#### Problem to solve:
Repeat exactly the lines running from the first line of the data to the line containing "Expand the Created Playlists chevron", both ends included, and nothing else; drop the pictures.

#### Dataset excerpts:
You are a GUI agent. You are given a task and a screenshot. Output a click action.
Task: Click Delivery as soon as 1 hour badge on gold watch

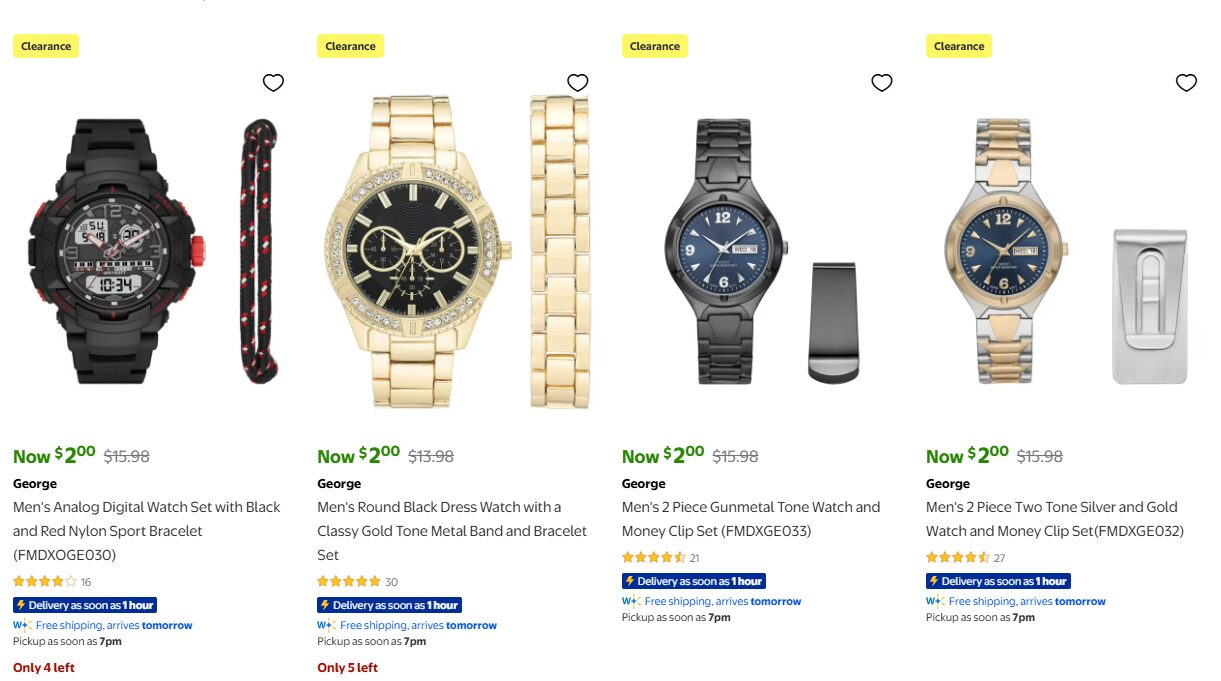(x=389, y=605)
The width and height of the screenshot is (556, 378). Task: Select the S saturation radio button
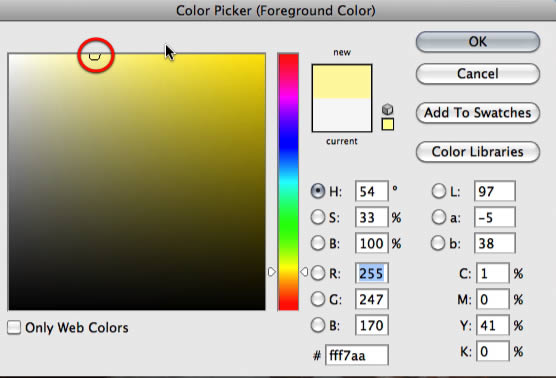(x=318, y=217)
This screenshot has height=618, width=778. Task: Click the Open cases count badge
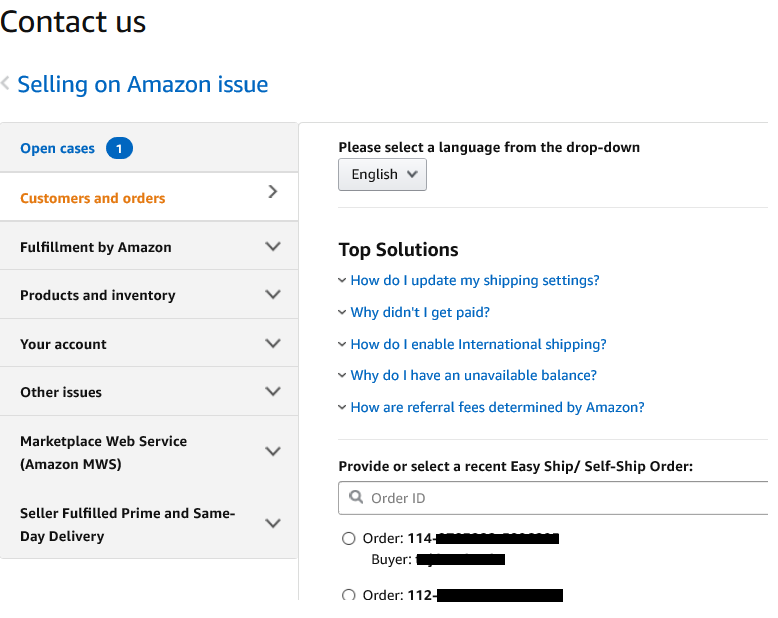pos(119,149)
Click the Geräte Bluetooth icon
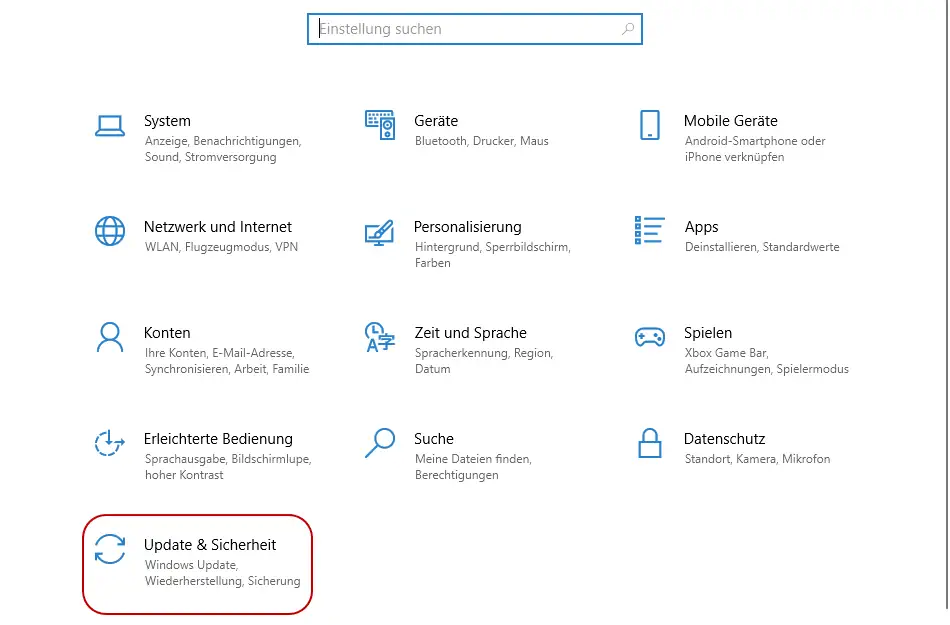Screen dimensions: 950x625 (380, 123)
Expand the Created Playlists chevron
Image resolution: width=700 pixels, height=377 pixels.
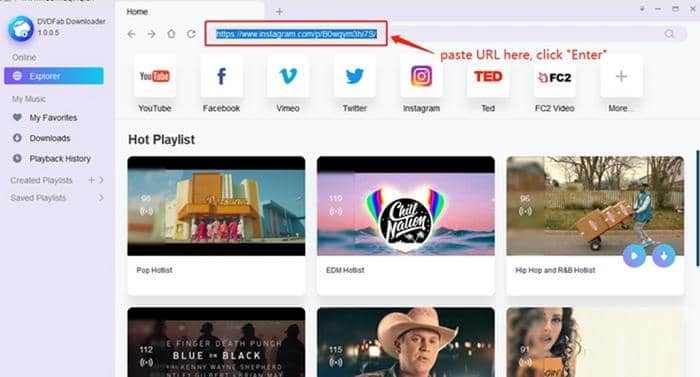pos(101,180)
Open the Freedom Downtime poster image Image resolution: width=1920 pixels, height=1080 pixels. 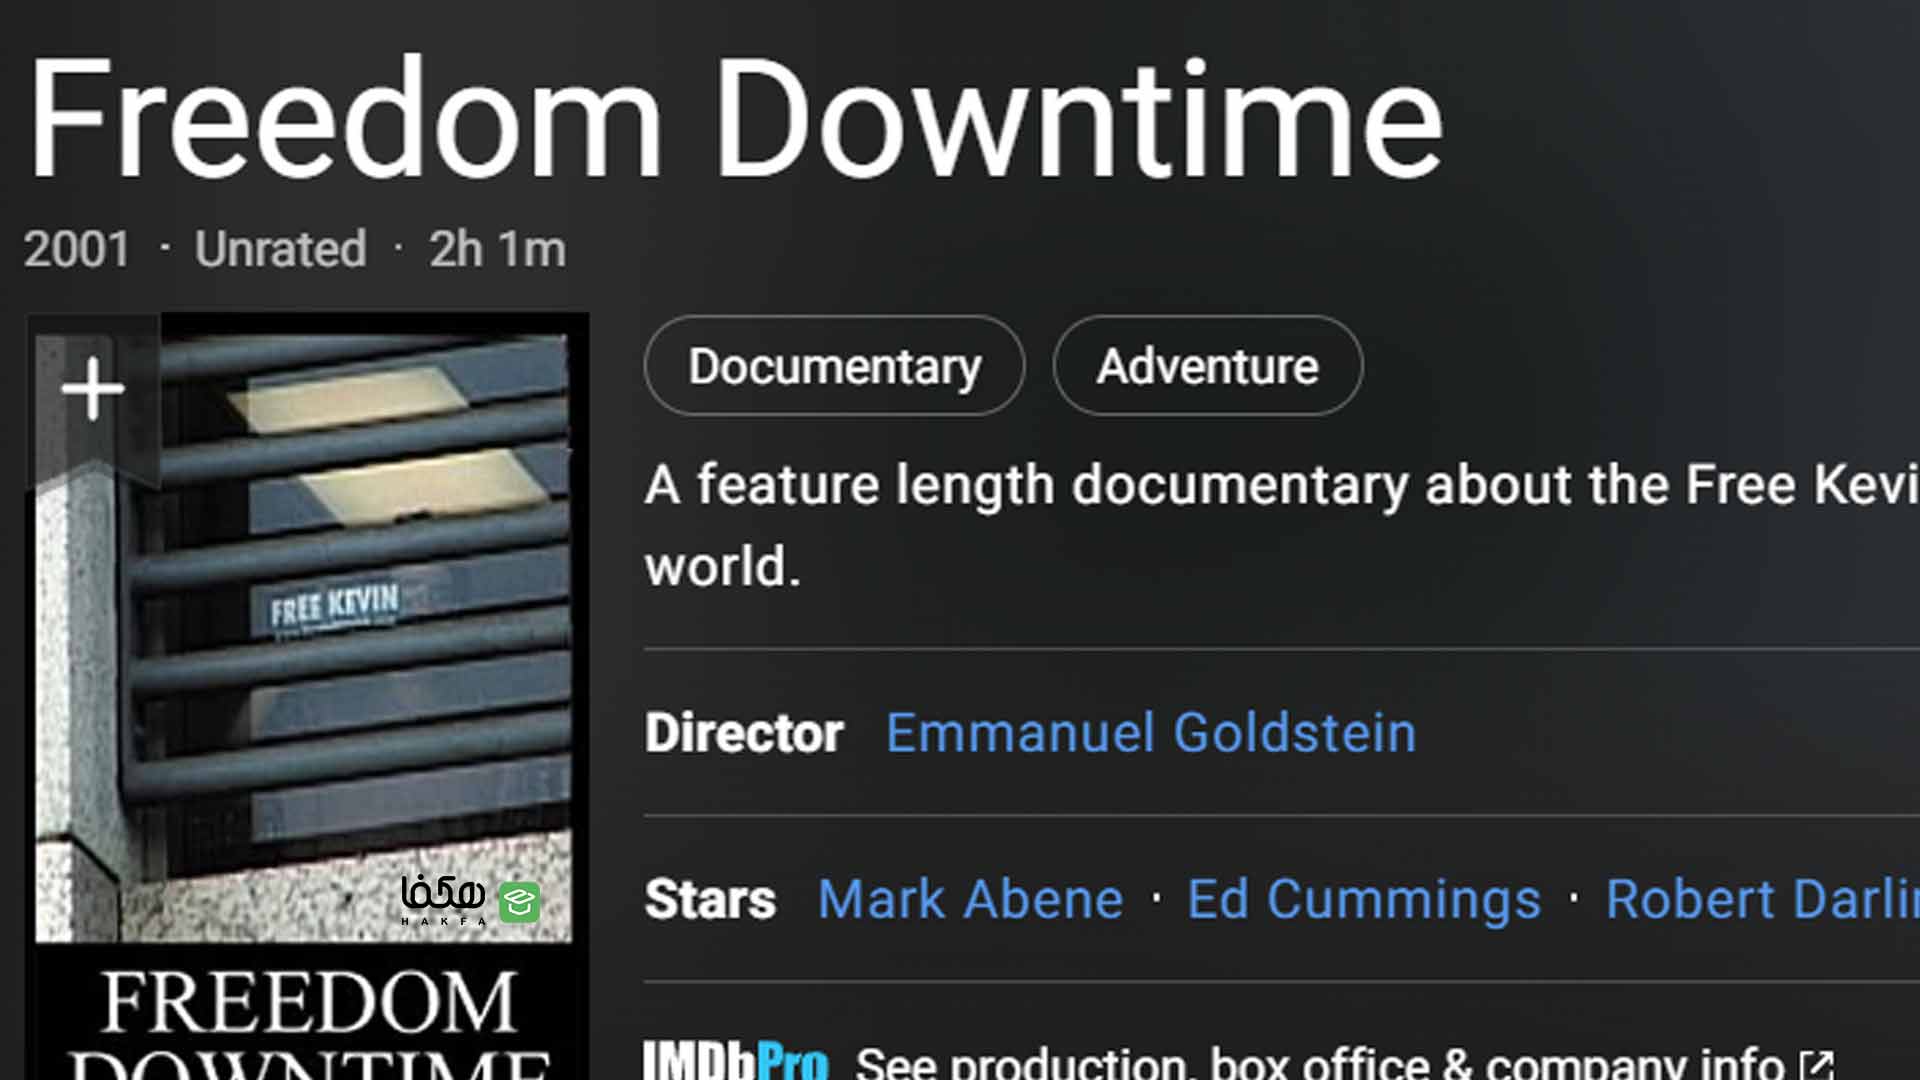[x=307, y=696]
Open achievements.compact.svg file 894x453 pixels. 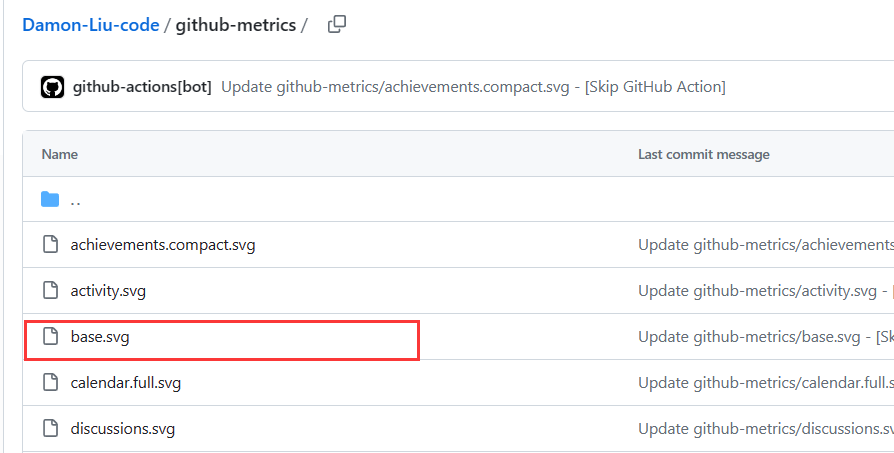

#### Answer to this problem:
You are a GUI agent. You are given a task and a screenshot. Output a click action.
Task: Click Delivery as soon as 1 hour badge on gold watch

(x=389, y=605)
The width and height of the screenshot is (556, 378). Task: Select the S saturation radio button
(x=318, y=217)
This screenshot has height=618, width=778. Task: Click the Open cases count badge
pos(119,149)
Click the Geräte Bluetooth icon
Screen dimensions: 950x625 (380, 123)
Expand the Created Playlists chevron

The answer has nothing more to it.